TEBET, AYOJAKARTA – Pebulutangkis nomor satu Indonesia di sektor tunggal putra Anthony Sinisuka Ginting berhasil membuat sejarah di ajang olahraga olimpiade. Ginting berhasil meraih medali perunggu di Olimpiade Tokyo 2020 pada 3 Agustus 2021 lalu.
Ginting menjadi pebulutangkis tunggal putra Indonesia yang menyumbang medali olimpiade setelah Taufik Hidayat (emas) dan Sony Dwi Kuncoro (perunggu) di Athena tahun 2004.
Pemain yang saat ini duduk di peringkat 5 dunia itu tidak menyangka karirnya melesat lebih cepat dalam kurun waktu kurang dari 10 tahun. Jika menelusuri masa lalu Ginting, pada 2015 Ginting bahkan masih berada di daftar tunggu pada turnamen Indonesia Open kala itu.
Sementara, dua rekan seperjuangannya yaitu Jonatan Christie dan Ihsan Maulana Mustofa saat itu sudah terkonfirmasi masuk dalam daftar pemain resmi di Indonesia Open 2015.
Di menit terakhir, Ginting akhirnya bisa masuk ke babak kualifikasi, bahkan menembus babak perempatfinal Indonesia Open 2015. Lalu kurang dari 10 tahun setelahnya, Ginting menyabet medali perunggu Asian games 2018 dan Olimpiade Tokyo 2020.

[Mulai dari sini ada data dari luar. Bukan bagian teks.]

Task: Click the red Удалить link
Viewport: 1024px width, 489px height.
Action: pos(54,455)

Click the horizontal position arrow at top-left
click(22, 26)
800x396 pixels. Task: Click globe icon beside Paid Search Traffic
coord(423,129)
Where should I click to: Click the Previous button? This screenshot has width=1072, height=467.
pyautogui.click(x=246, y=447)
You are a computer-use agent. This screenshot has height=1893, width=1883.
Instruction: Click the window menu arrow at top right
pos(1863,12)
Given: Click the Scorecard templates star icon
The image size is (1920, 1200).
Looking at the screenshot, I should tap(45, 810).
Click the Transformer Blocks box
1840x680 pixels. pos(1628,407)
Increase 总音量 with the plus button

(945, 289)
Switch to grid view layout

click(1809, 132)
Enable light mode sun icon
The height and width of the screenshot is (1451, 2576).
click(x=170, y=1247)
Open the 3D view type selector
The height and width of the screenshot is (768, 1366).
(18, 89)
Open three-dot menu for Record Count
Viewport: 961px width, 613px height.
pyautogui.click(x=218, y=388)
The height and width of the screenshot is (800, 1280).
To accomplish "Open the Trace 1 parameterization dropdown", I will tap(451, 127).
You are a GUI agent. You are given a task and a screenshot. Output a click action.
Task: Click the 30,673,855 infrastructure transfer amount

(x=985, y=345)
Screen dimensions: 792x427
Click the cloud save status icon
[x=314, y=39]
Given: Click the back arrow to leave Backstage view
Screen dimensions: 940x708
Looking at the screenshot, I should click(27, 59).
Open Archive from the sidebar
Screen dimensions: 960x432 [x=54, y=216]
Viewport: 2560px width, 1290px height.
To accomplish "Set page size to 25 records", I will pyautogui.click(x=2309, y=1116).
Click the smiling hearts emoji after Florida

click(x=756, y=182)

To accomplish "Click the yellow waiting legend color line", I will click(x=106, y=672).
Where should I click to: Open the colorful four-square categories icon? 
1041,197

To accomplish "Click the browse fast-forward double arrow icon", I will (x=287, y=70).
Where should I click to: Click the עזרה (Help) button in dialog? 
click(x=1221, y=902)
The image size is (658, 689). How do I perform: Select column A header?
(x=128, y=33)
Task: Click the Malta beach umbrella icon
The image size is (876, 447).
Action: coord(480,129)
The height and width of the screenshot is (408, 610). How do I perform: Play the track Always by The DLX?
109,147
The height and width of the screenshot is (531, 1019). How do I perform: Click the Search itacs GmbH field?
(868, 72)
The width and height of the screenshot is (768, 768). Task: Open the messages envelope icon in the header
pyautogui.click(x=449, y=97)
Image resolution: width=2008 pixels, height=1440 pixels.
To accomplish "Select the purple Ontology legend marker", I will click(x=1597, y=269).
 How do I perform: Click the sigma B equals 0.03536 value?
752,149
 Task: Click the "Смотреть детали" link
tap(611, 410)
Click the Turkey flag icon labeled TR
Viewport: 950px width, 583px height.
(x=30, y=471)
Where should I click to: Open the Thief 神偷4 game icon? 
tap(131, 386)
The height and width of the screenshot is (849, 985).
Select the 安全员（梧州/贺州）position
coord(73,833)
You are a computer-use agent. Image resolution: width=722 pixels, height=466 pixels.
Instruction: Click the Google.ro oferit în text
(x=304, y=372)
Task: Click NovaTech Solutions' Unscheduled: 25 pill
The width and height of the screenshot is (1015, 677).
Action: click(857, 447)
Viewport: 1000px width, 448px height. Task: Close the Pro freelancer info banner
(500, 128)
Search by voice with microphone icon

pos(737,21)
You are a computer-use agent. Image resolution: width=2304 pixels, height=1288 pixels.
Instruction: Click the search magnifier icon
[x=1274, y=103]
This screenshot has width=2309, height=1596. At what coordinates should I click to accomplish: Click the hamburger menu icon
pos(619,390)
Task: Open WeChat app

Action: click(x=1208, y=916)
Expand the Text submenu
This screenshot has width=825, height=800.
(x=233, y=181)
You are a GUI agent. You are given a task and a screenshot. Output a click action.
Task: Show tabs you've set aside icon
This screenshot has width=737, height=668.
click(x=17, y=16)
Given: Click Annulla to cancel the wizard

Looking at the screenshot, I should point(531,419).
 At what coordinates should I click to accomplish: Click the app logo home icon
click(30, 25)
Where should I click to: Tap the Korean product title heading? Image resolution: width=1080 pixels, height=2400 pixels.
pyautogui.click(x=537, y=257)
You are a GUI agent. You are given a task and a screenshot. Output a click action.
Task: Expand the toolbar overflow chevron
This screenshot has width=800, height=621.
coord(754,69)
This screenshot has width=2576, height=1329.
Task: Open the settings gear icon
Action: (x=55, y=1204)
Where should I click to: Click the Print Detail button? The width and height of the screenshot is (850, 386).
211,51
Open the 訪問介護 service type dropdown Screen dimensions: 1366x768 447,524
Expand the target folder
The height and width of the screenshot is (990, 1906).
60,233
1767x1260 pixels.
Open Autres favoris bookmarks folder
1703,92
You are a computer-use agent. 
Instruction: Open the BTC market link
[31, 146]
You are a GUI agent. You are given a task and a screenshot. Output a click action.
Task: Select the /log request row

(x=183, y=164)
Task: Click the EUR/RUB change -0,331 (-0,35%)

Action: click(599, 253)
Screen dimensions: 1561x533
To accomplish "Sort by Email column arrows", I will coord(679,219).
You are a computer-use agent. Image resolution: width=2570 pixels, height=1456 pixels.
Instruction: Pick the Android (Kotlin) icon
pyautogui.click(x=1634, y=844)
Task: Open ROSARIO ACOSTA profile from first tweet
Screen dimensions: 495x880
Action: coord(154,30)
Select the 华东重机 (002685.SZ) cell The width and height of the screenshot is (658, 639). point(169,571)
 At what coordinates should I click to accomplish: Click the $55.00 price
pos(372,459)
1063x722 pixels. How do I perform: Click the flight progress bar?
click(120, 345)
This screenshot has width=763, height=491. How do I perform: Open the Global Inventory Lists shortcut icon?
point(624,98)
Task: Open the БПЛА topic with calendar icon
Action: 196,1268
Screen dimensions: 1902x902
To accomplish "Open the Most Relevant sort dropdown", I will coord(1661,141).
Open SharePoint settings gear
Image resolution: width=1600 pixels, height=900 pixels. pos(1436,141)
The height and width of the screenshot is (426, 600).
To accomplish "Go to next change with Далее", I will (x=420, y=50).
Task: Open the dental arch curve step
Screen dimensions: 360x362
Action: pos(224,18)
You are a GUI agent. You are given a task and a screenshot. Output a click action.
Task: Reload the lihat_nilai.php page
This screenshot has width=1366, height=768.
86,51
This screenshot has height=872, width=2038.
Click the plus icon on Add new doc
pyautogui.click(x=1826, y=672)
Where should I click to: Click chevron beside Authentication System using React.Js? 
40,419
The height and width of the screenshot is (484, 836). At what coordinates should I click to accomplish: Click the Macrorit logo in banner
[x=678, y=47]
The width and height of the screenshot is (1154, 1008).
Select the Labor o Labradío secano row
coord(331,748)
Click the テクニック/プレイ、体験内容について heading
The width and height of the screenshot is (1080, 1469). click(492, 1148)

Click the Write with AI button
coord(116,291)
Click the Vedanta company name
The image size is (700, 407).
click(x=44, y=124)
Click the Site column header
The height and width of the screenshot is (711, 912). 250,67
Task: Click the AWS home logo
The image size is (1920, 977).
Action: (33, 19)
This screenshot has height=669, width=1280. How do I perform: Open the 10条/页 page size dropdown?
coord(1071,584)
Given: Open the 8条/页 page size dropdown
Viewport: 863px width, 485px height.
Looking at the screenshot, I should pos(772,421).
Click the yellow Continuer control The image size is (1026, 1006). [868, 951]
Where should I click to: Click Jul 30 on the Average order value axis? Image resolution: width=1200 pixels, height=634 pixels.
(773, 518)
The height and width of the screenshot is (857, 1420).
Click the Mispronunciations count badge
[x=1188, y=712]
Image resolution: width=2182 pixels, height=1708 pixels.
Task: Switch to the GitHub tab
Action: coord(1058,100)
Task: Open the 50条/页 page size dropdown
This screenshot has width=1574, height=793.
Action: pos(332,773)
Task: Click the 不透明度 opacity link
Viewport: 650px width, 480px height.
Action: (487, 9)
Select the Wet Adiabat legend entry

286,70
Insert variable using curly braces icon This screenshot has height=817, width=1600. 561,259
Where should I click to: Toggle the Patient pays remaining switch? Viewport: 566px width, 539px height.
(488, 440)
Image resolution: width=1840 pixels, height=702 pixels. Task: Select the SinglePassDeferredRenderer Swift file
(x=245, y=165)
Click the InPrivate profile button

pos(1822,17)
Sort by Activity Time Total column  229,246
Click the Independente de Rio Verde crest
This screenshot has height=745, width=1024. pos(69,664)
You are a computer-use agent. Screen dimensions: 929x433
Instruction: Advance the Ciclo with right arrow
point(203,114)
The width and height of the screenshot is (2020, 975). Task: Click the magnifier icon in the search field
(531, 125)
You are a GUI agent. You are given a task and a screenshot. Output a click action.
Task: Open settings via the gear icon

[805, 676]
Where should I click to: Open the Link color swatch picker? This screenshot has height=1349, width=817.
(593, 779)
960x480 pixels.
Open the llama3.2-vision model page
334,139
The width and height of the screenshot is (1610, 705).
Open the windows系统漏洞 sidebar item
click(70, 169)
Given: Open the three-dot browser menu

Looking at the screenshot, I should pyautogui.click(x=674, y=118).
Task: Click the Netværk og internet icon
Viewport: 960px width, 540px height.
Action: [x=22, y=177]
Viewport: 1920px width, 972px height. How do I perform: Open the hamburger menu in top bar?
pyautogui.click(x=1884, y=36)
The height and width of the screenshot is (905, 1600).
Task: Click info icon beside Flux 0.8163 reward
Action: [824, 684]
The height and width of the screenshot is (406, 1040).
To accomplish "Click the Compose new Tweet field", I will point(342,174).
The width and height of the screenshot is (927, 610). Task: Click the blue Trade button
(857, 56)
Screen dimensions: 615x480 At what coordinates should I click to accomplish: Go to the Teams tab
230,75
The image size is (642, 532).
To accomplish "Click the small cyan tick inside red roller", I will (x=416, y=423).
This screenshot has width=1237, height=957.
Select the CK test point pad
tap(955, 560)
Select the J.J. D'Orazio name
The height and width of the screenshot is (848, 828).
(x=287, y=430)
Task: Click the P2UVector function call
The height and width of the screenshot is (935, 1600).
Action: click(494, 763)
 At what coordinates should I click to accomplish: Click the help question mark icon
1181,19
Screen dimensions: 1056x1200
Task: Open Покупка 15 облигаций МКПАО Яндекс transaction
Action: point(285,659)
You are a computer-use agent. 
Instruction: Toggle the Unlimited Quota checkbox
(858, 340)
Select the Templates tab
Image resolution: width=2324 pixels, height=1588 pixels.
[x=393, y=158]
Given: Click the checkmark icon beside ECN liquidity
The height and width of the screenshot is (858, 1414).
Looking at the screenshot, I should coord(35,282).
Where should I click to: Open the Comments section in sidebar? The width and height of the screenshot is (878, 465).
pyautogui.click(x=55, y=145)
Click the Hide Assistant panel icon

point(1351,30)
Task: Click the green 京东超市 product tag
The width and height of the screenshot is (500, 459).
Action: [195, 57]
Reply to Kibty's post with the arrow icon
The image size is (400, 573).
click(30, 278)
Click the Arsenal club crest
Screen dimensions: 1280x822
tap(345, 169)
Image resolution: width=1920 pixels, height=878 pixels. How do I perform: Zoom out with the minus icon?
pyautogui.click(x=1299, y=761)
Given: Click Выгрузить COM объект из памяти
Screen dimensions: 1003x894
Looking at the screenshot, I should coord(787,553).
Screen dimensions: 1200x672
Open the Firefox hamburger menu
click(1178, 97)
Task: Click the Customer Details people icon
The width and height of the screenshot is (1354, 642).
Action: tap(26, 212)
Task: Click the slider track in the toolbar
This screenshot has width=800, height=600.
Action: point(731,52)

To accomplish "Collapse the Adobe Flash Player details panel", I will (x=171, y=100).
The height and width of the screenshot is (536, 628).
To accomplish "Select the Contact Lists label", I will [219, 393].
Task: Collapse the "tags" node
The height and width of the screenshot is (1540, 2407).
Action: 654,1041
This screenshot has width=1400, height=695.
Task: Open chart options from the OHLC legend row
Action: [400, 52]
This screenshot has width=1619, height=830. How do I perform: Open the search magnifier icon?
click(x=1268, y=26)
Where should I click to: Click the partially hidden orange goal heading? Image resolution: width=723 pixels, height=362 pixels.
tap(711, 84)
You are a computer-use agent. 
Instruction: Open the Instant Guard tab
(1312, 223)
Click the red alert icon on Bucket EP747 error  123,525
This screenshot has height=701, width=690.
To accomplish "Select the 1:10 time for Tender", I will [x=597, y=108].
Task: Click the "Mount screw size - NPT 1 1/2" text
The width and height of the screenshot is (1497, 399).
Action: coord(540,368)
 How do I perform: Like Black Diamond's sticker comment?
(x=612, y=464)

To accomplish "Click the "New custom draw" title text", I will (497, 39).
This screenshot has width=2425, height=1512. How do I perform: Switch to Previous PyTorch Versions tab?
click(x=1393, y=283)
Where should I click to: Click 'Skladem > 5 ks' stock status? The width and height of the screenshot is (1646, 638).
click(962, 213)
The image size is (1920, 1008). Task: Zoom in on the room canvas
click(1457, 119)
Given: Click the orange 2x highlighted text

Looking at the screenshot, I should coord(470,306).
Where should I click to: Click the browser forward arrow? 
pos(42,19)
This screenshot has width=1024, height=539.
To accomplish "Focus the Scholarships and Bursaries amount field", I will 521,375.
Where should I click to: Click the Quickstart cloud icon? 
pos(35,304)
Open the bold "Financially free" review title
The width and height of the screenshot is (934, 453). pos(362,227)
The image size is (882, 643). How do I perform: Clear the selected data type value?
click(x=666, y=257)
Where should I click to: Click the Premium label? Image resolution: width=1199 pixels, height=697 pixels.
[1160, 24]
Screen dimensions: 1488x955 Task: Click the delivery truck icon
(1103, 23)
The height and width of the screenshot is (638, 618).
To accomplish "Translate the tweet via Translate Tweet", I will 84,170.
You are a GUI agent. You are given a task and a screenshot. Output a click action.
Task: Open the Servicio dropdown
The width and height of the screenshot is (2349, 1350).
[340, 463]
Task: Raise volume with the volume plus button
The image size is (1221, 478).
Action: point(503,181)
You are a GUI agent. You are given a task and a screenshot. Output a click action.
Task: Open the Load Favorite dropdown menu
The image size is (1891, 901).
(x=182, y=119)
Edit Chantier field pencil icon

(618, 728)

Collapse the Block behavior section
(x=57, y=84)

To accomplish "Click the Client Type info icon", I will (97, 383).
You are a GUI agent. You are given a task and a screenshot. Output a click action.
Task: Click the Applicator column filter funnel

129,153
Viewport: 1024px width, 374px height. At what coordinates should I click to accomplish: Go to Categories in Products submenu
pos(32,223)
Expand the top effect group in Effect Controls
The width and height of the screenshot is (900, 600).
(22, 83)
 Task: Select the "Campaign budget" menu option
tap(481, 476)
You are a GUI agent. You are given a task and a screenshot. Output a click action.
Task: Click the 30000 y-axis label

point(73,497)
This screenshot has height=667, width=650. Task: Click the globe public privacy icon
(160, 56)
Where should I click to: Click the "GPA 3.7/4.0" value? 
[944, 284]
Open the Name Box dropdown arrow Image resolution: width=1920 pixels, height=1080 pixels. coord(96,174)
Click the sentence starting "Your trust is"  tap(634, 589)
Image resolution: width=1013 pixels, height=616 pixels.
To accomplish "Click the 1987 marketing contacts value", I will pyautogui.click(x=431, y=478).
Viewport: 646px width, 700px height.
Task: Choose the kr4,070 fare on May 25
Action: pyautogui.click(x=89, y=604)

“Tidak menyangka tapi saya bersyukur karena saat masuk pelatnas, saya sempat bertemu dengan senior-senior macam Sony (Dwi Kuncoro), Simon (Santoso), Tommy (Sugiarto), dan Hayom (Dionysius Hayom Rumbaka) yang menjadi ujung tombak tunggal putra,” cerita Ginting merespons soal perjalanan karirnya itu.
Dari senior-seniornya itu, Ginting mengaku banyak belajar. Dia merasa setelah bertemu dengan senior-seniornya, jalan semakin terbuka hingga akhirnya dia bersama Jonatan dan Ihsan dapat dipercaya menjadi ujung tombak tunggal putra.
“Dan semua tidak terlepas dari peran Koh Hendry (Saputra Ho) pelatih kami,” ujar Ginting dalam keterangan resminya lewat Tim Humas PP PBSI, Jumat 13 Agustus 2021.
Padahal pada saat itu, Ginting merasa bahwa dia, Jonatan, dan Ihsan belum siap menjadi ujung tombak tunggal putra jika dilihat dari aspek apapun. Sang pelatih, Hendry Saputra lalu mendorong ketiganya untuk naik level agar dapat bersaing dengan pemain top dunia.
Didikan keras Hendry membuat Ginting hingga seperti sekarang ini, bahkan Ginting tercatat pernah mengalahkan pemain nomor satu dunia asal Jepang, Kento Momota.
Ginting bercerita, didikan keras Hendry beragam mulai dari berlatih fisik hingga mental. Hal ini, kata dia, agar berkembang lebih cepat untuk bersaing di turnamen-turnamen level atas.
“Jadi waktu itu kami ditempa untuk tidak memikirkan menang atau kalah. Yang kami pikirkan adalah latihan dan pertandingan. Puji Tuhan sekarang sedikit-sedikit bisa sampai di titik ini,” pungkasnya.